#### REQUIRED WORK
Report back each line of the records that contains the string "answer".

BEGIN SUPPLIED INFORMATION

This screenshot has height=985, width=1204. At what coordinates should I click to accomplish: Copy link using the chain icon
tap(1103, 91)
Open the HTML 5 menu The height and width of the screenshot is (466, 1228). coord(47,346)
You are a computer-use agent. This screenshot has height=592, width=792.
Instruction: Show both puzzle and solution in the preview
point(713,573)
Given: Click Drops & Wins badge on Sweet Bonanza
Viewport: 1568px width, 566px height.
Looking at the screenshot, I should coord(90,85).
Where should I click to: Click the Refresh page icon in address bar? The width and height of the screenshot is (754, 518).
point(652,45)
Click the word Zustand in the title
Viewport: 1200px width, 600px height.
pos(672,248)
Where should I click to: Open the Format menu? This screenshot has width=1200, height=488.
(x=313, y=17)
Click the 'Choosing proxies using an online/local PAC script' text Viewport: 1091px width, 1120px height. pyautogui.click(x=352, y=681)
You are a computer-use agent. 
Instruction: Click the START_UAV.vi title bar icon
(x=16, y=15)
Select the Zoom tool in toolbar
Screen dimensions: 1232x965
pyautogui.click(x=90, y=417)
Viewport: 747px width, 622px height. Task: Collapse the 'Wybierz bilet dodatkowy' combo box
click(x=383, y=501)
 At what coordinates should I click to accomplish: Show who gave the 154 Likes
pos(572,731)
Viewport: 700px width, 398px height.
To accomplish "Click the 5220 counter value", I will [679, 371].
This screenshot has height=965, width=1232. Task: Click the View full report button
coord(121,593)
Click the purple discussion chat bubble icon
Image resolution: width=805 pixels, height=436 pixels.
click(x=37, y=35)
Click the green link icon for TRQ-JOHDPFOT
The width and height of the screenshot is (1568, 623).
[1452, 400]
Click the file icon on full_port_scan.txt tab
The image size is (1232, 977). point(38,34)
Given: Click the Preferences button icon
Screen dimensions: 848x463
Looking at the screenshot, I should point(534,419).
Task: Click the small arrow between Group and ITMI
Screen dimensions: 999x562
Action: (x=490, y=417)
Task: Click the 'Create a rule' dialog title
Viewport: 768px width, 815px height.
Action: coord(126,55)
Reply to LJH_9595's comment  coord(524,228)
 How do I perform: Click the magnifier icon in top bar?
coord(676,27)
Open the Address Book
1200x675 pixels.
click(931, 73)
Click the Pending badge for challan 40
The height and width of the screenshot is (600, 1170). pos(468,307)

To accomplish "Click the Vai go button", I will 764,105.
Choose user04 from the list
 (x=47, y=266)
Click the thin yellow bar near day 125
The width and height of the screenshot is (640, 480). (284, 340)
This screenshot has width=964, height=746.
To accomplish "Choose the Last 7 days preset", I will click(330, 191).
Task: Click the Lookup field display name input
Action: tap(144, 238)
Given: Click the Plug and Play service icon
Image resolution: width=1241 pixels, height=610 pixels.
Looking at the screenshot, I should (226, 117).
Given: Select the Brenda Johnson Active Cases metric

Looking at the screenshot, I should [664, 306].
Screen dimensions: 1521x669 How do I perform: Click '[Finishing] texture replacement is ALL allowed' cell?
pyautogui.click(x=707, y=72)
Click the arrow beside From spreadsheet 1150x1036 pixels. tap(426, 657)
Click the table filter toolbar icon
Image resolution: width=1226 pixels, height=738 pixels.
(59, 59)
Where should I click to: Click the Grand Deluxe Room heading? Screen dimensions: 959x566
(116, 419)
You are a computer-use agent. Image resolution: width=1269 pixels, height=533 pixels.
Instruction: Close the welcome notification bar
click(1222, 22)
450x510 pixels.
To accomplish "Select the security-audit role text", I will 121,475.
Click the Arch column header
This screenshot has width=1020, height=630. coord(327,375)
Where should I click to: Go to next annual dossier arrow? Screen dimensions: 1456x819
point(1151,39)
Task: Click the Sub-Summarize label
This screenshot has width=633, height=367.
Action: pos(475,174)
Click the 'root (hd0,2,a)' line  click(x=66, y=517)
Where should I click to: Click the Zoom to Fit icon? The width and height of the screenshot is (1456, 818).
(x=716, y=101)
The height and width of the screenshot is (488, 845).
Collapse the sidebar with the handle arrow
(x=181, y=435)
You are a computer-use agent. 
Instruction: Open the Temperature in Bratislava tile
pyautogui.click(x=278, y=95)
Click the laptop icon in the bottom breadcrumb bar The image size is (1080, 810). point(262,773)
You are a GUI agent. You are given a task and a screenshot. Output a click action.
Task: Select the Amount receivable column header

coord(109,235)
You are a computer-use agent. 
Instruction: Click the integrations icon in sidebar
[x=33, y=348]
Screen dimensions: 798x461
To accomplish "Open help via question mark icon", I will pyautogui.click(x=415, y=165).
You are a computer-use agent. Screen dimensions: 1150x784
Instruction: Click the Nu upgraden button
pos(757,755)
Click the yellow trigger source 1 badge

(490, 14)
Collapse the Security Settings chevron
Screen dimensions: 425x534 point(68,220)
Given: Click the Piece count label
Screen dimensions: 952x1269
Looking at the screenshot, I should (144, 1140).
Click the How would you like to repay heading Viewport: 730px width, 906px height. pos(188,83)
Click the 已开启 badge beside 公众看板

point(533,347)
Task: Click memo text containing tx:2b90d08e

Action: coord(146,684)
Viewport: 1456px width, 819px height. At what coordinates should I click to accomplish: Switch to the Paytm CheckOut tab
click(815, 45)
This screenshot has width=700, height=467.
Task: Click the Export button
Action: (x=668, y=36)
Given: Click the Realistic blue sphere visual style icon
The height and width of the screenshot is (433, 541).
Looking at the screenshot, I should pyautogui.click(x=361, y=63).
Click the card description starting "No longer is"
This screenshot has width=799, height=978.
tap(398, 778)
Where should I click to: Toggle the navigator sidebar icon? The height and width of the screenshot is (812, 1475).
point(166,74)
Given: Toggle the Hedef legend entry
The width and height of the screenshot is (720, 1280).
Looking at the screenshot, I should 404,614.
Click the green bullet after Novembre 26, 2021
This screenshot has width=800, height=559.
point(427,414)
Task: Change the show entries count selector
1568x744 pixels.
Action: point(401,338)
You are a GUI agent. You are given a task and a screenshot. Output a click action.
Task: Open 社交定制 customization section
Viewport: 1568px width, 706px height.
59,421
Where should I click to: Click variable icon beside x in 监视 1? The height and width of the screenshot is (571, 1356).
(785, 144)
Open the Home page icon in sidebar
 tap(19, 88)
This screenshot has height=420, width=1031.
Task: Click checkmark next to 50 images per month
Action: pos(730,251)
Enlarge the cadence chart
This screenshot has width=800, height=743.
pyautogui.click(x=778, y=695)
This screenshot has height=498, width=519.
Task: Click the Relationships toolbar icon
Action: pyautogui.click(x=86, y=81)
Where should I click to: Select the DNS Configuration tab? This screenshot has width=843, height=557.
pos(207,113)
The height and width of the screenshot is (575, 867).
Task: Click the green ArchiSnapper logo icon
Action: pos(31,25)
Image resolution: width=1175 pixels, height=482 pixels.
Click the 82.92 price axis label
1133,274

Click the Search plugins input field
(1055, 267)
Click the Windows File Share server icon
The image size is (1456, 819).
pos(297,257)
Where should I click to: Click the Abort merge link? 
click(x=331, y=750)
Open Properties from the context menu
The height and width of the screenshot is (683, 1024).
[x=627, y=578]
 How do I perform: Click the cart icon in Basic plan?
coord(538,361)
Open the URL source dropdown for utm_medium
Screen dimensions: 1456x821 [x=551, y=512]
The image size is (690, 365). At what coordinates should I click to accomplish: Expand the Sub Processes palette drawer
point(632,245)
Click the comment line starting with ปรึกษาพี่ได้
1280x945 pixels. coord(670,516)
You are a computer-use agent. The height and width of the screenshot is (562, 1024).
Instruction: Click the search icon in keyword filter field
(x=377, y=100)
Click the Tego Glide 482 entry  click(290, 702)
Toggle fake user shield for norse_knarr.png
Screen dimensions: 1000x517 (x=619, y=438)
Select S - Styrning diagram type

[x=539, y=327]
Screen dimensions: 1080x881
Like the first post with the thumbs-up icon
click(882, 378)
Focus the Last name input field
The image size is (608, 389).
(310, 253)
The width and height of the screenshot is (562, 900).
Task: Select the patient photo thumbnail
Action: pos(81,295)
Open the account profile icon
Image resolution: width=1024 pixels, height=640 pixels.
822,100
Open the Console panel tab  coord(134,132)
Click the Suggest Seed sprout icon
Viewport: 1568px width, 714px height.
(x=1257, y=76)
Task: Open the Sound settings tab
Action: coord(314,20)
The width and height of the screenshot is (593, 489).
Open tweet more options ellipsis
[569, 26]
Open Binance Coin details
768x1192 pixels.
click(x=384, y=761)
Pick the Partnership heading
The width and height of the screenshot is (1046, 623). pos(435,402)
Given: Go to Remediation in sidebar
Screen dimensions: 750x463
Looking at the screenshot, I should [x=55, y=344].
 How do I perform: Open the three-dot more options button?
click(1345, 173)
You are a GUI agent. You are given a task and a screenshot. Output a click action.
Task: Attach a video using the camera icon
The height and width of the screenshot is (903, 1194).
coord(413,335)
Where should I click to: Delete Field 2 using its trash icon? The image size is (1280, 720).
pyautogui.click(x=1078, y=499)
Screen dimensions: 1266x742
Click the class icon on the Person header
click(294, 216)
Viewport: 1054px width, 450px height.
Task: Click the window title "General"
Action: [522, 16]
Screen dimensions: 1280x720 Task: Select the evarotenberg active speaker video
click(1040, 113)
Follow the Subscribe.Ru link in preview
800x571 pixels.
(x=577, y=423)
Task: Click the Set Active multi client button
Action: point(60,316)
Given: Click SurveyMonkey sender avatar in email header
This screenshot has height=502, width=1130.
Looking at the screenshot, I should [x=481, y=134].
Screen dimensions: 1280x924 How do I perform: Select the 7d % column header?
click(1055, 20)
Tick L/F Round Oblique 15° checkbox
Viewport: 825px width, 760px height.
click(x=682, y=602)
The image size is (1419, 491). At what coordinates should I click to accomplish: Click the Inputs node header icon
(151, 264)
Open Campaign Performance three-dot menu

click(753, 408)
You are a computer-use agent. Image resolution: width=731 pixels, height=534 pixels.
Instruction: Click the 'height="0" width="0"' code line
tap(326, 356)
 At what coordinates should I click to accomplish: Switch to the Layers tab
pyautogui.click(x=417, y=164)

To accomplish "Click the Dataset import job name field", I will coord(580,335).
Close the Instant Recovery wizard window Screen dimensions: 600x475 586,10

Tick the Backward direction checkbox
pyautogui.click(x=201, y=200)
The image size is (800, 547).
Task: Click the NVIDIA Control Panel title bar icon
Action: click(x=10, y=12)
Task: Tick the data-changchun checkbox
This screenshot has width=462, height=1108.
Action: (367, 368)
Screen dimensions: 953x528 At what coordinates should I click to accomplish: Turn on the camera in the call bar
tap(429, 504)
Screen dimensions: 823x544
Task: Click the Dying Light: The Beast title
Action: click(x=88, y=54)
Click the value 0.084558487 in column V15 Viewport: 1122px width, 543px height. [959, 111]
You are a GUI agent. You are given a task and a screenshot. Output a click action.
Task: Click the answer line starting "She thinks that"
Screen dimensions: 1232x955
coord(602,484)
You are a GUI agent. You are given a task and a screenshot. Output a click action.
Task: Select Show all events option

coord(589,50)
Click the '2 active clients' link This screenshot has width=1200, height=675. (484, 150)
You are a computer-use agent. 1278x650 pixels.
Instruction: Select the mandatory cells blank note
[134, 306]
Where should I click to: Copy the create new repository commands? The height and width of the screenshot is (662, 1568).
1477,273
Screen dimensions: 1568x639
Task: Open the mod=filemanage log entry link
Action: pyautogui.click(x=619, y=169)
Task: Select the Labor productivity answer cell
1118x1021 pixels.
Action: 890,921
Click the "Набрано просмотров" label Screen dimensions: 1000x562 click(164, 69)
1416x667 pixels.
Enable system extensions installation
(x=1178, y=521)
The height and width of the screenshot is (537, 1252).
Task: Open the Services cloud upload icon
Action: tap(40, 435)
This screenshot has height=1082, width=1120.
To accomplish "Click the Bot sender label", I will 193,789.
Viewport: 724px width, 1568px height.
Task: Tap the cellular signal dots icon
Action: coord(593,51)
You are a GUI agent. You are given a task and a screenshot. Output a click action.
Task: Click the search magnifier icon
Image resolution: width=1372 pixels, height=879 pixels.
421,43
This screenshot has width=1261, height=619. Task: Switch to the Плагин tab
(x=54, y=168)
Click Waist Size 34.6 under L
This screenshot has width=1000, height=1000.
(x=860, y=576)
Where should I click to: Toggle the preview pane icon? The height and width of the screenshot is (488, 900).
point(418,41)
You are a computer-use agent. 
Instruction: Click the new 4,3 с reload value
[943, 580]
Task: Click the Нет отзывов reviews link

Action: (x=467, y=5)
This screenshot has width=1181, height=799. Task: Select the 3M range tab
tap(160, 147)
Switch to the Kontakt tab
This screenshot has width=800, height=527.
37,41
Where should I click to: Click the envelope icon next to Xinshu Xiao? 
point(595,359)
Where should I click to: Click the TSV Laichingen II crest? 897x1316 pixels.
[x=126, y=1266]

END SUPPLIED INFORMATION

#### TASK OUTPUT
Task: Click the answer line starting "She thinks that"
Task: Select the Labor productivity answer cell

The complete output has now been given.